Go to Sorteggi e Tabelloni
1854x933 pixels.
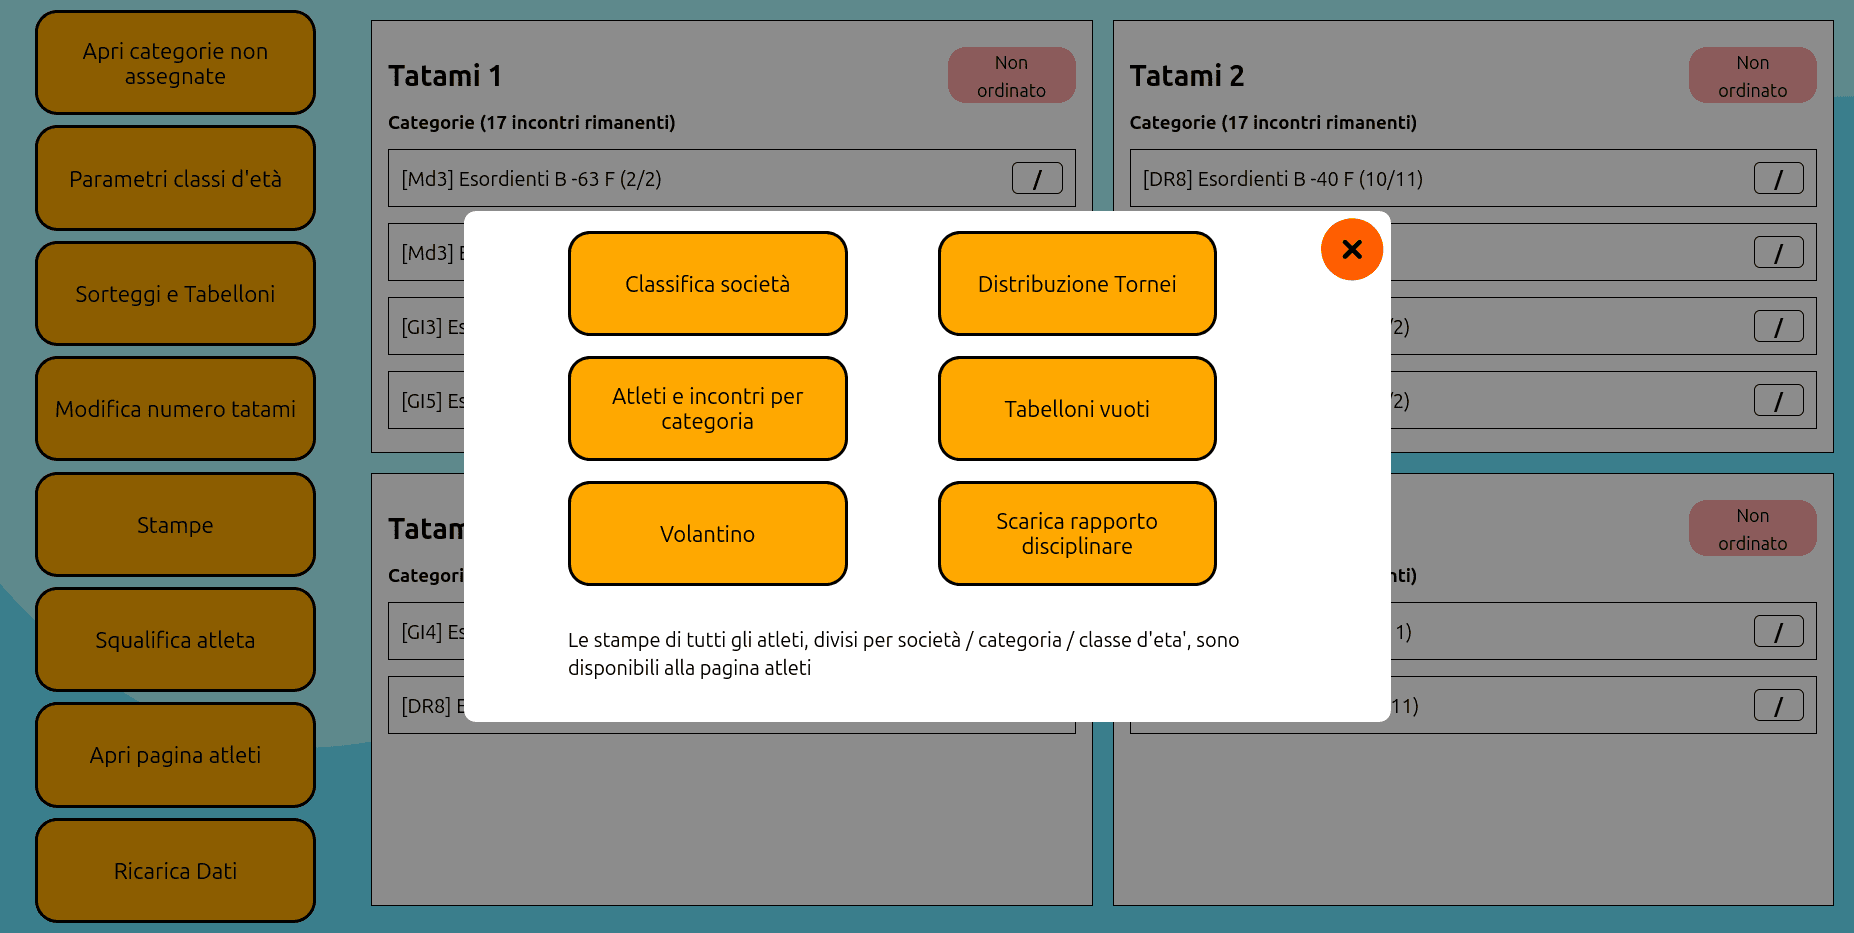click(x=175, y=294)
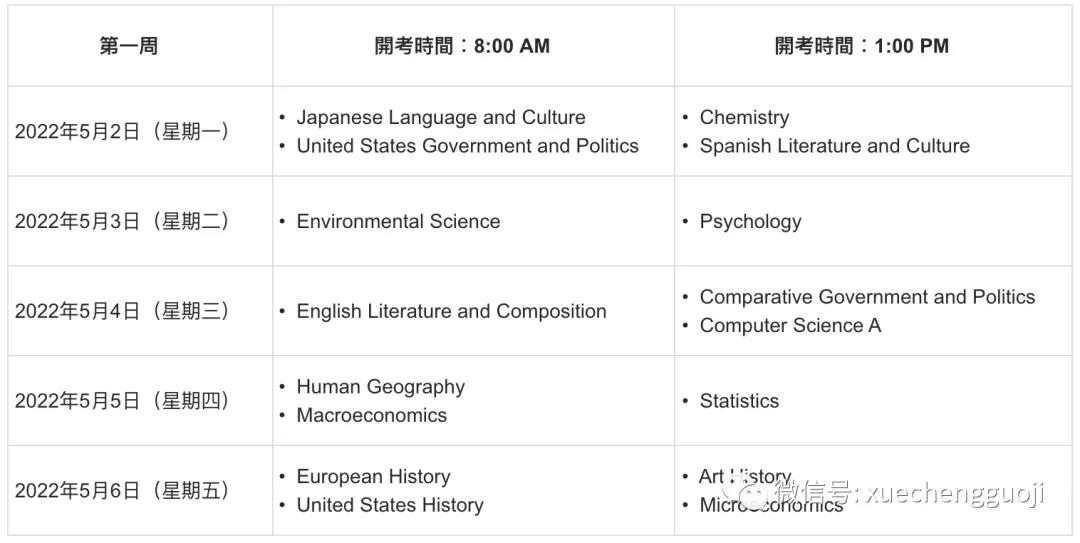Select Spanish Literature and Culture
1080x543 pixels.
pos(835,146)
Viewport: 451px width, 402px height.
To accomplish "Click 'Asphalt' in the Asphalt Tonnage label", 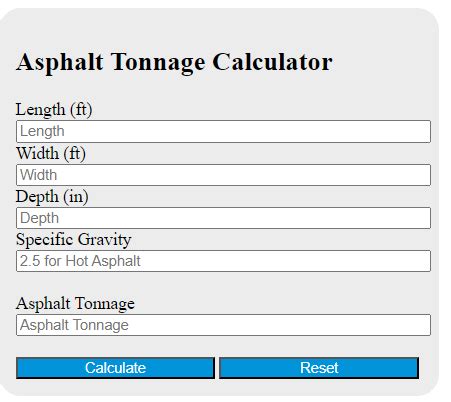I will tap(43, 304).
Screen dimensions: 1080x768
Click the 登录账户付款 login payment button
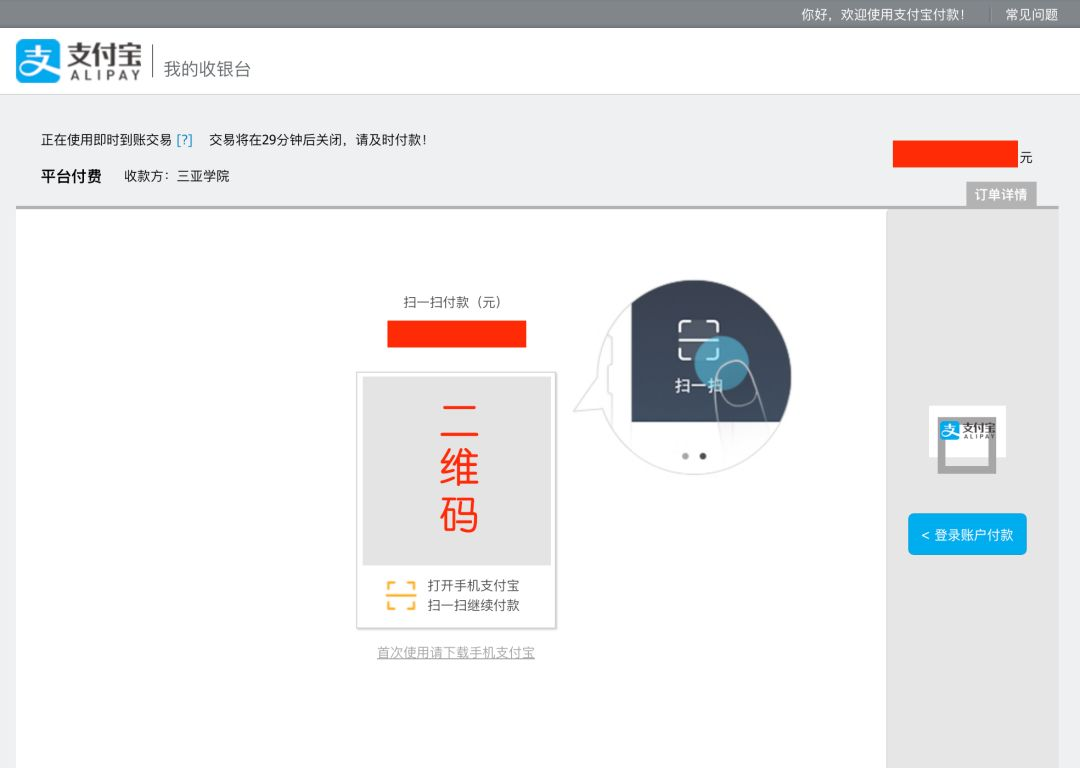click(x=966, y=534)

********

§ **Your goal**:
Omit all pictures, and repeat exactly the lines from the line containing "Screen dimensions: 1080x768" through the end of the data.

§ **Final answer**:
Screen dimensions: 1080x768
Click the 登录账户付款 login payment button
click(x=966, y=534)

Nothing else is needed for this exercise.